------ EXTRACTED DATA ------

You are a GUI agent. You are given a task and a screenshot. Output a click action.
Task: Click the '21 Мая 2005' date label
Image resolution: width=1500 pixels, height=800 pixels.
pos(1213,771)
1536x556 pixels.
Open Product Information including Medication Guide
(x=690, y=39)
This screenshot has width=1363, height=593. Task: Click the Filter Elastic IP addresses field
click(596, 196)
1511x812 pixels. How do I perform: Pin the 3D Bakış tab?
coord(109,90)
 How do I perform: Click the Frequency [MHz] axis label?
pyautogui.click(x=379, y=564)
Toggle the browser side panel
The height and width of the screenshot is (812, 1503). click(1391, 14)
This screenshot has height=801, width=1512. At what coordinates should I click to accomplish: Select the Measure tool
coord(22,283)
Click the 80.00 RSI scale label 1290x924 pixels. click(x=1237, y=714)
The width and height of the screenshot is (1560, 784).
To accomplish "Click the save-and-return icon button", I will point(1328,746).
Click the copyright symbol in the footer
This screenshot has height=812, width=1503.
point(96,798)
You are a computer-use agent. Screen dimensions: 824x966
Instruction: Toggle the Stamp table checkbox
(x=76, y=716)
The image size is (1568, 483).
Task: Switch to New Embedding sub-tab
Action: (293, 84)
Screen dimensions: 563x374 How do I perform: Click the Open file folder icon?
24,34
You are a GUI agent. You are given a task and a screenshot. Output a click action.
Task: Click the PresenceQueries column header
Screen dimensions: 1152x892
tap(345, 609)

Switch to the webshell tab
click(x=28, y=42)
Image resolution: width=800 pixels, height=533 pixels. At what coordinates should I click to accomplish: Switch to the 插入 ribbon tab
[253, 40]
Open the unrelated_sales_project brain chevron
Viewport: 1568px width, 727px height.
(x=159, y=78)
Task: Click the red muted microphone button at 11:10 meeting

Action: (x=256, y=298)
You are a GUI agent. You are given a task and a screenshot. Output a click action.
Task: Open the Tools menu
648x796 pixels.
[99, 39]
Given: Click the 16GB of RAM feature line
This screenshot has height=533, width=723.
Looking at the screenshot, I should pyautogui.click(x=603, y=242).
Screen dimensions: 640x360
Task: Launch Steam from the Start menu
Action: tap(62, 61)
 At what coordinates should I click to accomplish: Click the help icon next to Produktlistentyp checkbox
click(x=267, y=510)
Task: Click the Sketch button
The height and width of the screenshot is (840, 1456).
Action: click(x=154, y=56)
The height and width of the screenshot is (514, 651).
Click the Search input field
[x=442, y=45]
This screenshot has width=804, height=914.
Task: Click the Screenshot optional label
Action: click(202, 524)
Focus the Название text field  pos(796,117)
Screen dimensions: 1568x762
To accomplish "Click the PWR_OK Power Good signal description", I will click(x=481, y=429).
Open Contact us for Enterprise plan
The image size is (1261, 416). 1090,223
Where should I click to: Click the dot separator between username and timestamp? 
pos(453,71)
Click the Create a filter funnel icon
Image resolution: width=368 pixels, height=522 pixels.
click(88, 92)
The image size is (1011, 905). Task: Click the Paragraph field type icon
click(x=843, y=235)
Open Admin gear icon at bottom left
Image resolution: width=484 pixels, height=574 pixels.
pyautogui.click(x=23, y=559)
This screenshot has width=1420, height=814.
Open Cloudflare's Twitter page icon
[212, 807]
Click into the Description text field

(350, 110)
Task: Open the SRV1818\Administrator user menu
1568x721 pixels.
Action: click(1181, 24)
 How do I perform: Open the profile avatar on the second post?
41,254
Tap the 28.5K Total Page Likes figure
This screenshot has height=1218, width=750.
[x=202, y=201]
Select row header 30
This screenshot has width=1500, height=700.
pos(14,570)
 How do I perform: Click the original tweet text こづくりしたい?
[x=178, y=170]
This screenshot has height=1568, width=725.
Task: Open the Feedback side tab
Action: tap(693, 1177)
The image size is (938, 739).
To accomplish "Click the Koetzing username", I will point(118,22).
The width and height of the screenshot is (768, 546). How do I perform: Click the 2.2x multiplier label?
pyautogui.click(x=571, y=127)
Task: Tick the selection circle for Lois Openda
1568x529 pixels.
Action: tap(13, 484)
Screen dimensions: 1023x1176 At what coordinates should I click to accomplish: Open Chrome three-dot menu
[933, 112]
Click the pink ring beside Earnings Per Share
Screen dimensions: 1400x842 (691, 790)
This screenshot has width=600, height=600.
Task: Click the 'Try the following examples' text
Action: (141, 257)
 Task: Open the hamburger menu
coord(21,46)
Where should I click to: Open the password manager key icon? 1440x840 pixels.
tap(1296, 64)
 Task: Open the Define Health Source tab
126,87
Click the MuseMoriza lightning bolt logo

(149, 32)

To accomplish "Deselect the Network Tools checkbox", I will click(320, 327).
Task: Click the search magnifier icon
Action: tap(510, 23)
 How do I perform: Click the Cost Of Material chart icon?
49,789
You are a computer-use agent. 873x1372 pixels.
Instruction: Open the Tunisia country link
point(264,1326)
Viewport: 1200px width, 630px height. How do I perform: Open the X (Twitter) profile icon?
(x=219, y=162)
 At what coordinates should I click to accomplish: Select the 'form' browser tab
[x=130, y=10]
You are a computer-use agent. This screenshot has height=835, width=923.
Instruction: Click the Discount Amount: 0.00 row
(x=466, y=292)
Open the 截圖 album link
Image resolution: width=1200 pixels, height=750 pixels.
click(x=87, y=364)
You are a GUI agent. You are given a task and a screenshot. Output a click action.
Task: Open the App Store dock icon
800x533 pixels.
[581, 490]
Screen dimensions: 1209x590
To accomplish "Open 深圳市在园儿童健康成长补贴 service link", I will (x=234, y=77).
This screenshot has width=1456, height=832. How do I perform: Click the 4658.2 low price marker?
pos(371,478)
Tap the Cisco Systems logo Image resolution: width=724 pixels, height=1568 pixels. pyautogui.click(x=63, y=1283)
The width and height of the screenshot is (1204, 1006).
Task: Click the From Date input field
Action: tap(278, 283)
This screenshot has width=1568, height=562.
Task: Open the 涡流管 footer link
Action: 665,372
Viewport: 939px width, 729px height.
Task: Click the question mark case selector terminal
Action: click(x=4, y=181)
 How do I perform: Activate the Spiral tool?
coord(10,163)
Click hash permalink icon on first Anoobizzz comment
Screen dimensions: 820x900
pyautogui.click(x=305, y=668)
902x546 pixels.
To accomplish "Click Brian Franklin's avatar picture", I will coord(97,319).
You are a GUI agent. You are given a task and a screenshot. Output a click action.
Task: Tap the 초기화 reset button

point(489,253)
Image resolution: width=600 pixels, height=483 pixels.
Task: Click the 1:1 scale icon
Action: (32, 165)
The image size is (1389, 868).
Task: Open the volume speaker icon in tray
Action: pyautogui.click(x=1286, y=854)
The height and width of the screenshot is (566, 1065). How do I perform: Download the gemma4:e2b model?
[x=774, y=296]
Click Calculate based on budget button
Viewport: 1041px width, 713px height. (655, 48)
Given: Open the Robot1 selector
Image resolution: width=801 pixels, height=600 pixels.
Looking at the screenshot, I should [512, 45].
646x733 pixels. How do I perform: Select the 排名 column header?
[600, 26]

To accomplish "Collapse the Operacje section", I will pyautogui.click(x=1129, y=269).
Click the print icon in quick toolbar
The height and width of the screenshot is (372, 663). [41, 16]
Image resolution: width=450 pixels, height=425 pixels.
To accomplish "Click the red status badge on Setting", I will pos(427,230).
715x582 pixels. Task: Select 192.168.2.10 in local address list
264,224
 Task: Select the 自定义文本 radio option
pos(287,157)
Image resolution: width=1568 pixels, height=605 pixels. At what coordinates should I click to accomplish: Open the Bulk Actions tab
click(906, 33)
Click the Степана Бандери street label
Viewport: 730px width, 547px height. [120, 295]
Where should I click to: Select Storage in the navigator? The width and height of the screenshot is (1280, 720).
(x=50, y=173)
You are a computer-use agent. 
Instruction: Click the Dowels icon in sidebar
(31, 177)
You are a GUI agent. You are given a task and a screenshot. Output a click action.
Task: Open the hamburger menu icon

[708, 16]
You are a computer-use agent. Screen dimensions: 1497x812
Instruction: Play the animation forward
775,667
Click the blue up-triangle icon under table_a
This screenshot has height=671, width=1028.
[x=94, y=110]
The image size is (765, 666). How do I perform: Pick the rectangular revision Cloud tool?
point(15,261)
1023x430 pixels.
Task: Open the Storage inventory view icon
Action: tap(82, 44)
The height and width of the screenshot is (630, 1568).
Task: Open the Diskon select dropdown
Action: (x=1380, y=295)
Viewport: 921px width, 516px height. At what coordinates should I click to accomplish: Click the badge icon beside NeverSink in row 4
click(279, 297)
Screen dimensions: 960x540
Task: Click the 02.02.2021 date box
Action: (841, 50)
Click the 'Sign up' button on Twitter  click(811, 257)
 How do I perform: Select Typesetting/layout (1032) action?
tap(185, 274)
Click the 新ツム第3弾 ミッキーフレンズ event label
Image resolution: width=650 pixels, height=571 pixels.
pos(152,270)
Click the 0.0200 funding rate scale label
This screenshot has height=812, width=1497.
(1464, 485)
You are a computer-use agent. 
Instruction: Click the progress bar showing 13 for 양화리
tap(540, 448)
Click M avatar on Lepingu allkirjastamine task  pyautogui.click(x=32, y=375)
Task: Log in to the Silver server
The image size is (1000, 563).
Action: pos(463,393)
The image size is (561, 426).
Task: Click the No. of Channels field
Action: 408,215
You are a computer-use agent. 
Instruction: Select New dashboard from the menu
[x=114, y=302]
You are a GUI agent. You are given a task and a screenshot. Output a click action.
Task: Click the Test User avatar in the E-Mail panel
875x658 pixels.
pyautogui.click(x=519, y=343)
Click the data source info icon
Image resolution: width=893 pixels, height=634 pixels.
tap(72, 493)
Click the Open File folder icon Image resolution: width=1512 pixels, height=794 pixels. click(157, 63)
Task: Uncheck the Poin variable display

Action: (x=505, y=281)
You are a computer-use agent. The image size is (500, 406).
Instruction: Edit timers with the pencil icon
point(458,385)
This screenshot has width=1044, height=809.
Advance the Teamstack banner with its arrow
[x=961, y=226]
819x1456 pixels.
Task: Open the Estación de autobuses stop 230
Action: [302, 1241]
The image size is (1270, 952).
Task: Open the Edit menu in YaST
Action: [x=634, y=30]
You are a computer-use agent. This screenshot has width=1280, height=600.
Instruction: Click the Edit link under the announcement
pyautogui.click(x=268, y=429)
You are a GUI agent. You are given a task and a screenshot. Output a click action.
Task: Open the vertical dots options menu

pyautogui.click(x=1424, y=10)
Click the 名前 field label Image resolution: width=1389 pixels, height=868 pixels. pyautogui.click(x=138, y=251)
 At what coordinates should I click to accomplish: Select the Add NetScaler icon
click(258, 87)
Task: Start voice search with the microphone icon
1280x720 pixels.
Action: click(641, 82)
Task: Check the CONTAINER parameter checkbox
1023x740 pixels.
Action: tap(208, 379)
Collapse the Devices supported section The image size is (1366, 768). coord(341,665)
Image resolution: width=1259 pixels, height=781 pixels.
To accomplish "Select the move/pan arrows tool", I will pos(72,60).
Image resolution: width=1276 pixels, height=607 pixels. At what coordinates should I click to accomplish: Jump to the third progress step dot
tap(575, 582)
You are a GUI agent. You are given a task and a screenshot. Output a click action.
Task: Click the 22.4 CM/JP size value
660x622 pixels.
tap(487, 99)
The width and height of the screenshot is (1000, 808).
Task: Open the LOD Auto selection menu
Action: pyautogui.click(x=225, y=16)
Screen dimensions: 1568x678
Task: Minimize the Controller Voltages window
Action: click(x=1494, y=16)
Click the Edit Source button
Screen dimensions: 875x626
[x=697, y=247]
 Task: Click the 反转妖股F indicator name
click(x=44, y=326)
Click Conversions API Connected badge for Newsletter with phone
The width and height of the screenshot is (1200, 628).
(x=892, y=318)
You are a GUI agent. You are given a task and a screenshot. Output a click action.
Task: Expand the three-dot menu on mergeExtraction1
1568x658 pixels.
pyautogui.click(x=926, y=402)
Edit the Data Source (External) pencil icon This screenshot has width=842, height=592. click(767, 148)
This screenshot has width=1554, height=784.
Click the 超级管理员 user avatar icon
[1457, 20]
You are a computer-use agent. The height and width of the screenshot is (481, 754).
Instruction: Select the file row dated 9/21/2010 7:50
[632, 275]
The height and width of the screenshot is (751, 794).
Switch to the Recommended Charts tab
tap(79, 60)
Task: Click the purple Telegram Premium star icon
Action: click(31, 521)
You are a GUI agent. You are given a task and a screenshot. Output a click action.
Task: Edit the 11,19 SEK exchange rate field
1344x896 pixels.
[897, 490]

------

-- TASK DETAILS --
Return each line from the records that includes the word "section".

-- SOLUTION --
To accomplish "Collapse the Operacje section", I will pyautogui.click(x=1129, y=269).
Collapse the Devices supported section The image size is (1366, 768). coord(341,665)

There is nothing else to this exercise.